Multiple effects of 2ME2 and D609 on the cortical expression of HIF-1alpha and apoptotic genes in a middle cerebral artery occlusion-induced focal ischemia rat model

Chunhua Chen et al. J Neurochem. 2007 Sep.
Free article

Abstract

Despite 2-methoxyestradiol (2ME2) and tricyclodecan-9-yl-xanthogenate (D609) having multiple effects on cancer cells, mechanistically, both of them down-regulate hypoxia-inducible factor-1alpha (HIF-1alpha) and vascular endothelial growth factor (VEGF). We hypothesize HIF-1alpha plays an essential role in cerebral ischemia as a pro-apoptosis regulator; 2ME2 and D609 decrease the levels of HIF-1alpha and VEGF, that might contribute to protecting brain from ischemia injury. A total of 102 male Sprague-Dawley rats were split into five groups: sham, middle cerebral artery occlusion (MCAO), MCAO + dimethyl sulfoxide, MCAO + 2ME2, and MCAO + D609. 2ME2 and D609 were injected intraperitoneally 1 h after reperfusion. Rats were killed at 24 h and 7 days. At 24 h, 2ME2 and D609 reduce the levels of HIF-1alpha and VEGF (enzyme-linked immunosorbent assay), depress the expression of HIF-1alpha, VEGF, BCL2/adenovirus E1B 19 kDa interacting protein 3 (BNIP3) and cleaved caspase 3 (western blot and immunohistochemistry) in the brain infarct area.

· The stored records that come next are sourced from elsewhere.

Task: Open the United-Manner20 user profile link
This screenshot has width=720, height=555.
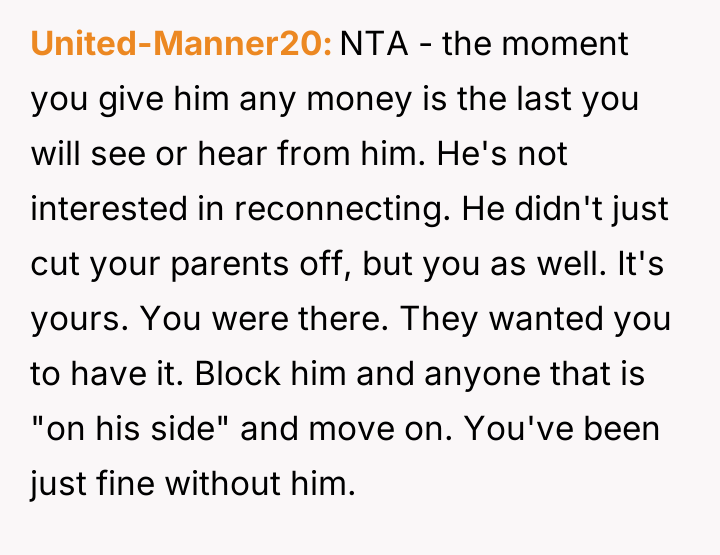Action: (x=180, y=45)
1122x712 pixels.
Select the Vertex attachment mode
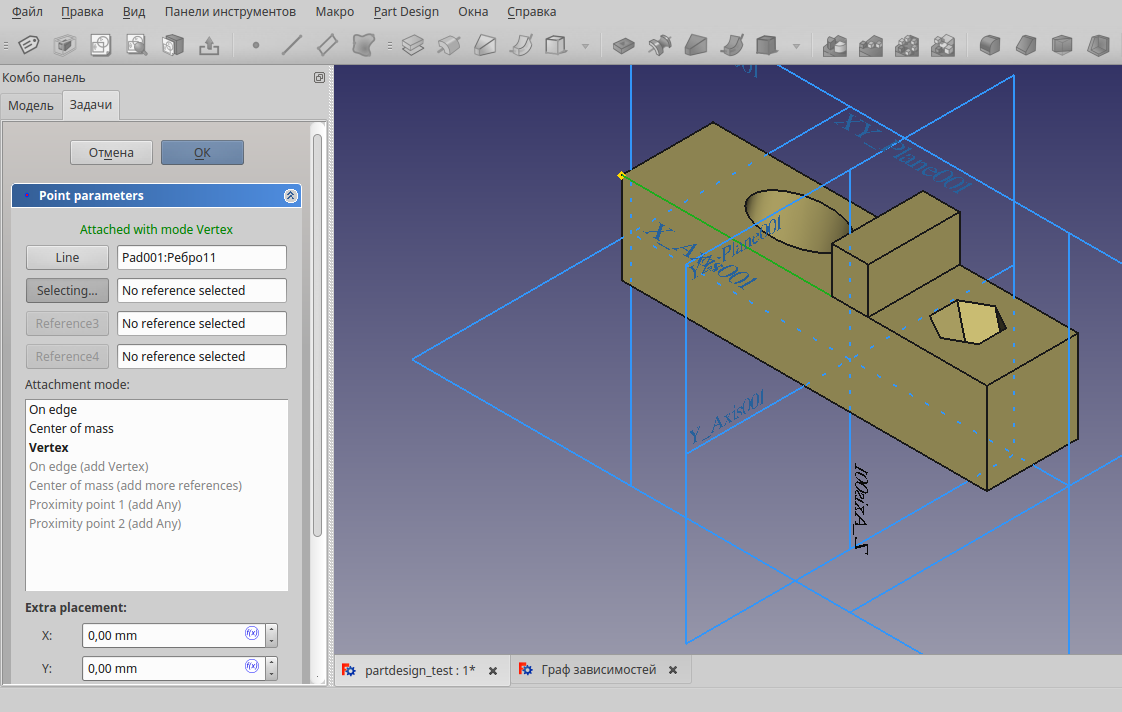coord(49,447)
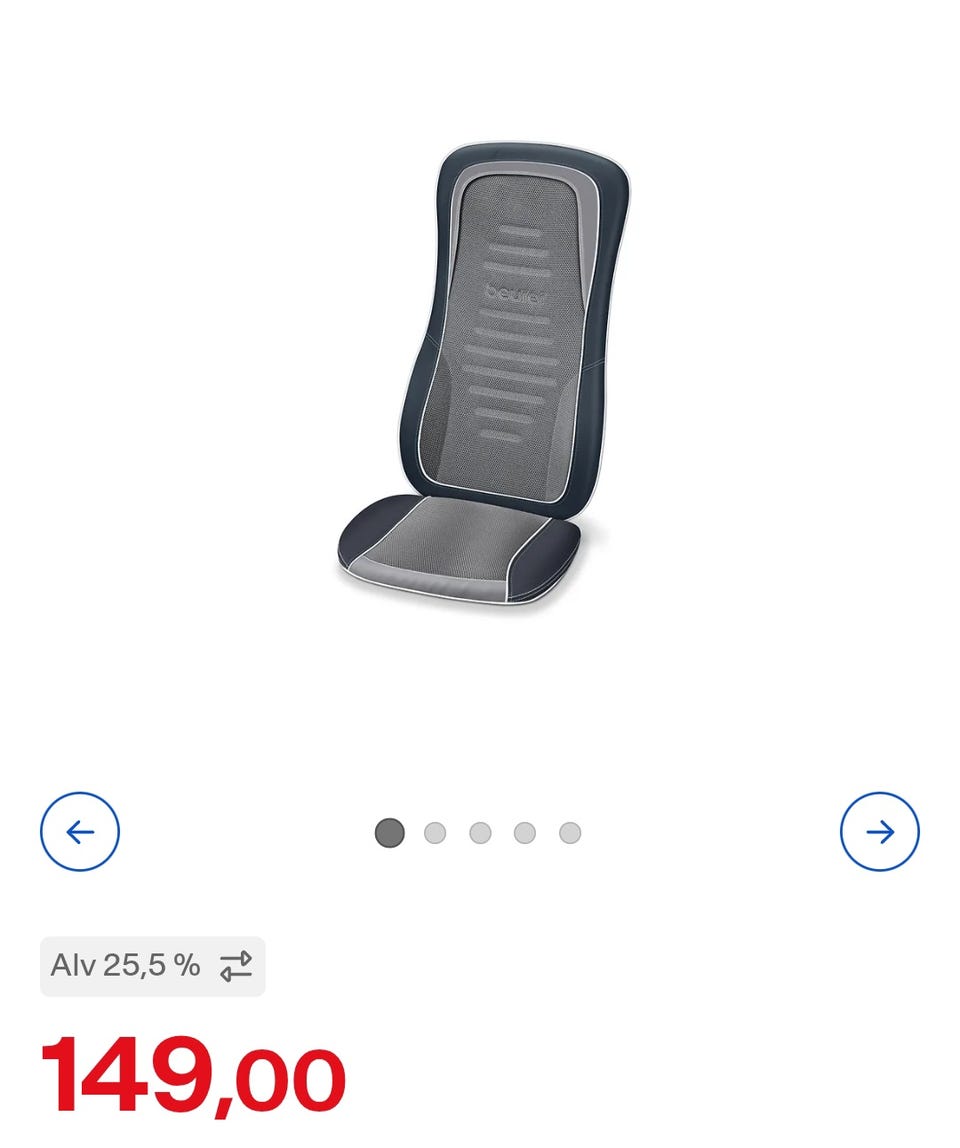Click the horizontal massage ribs on the backrest
Screen dimensions: 960x1148
click(x=516, y=333)

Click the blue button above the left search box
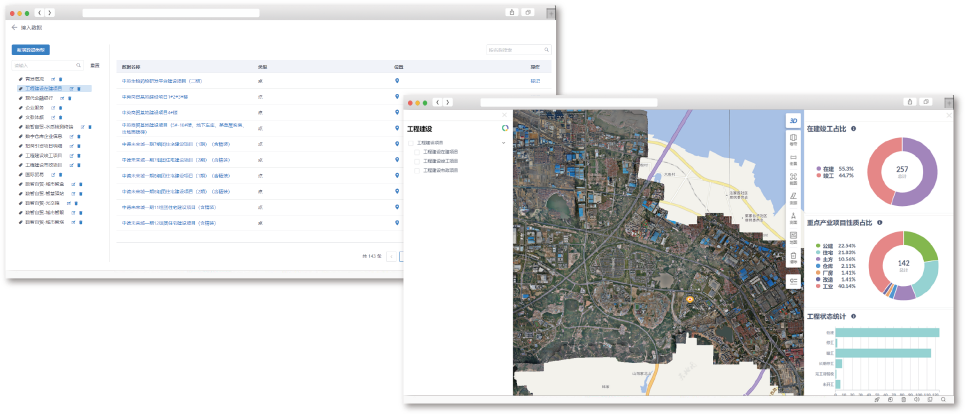pyautogui.click(x=31, y=49)
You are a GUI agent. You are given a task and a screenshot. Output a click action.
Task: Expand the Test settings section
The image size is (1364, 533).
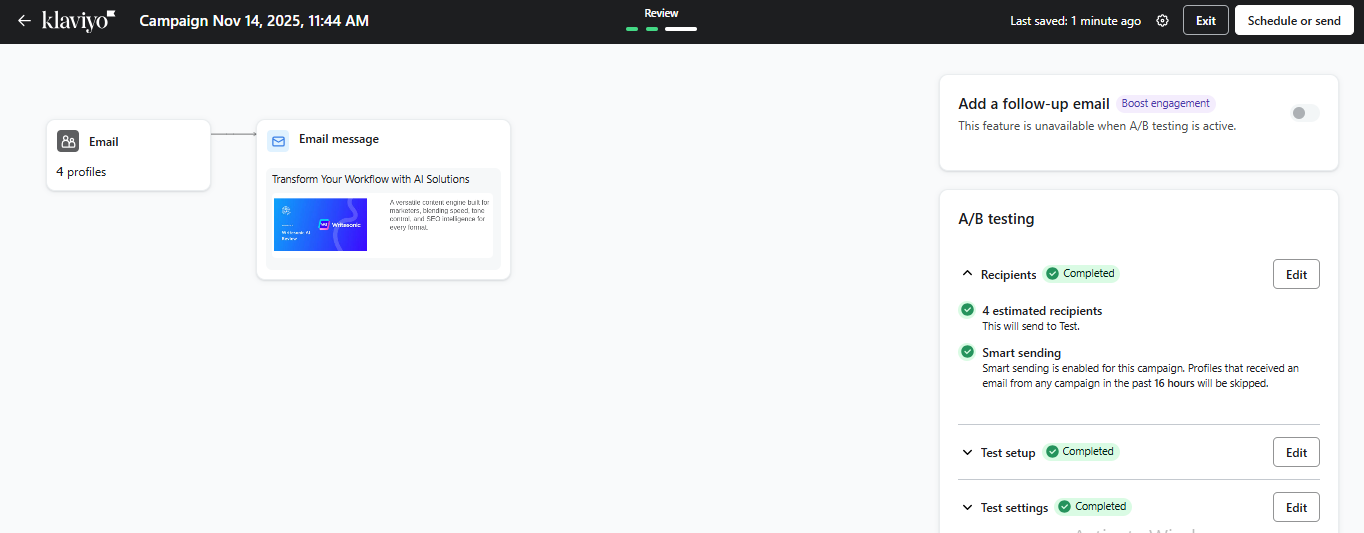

Double fluorescence labeling shows HIF-1alpha positive immunoreactive materials are co-localized with BNIP3 and terminal deoxynucleotidyl transferase biotin-dUTP nick end labeling inside the nuclei of neurons. At 7 days, 2ME2 and D609 reduce the infarct volume (2,3,7-triphenyltetrazolium chloride) and blood-brain barrier extravasation, decrease the mortality and improve the neurological deficits. In conclusion, 2ME2 and D609 are powerful agents to protect brain from cerebral ischemic injury by inhibiting HIF-1alpha expression, attenuating the superfluous expression of VEGF to avoid blood-brain barrier disruption and suppressing neuronal apoptosis via BNIP3 pathway.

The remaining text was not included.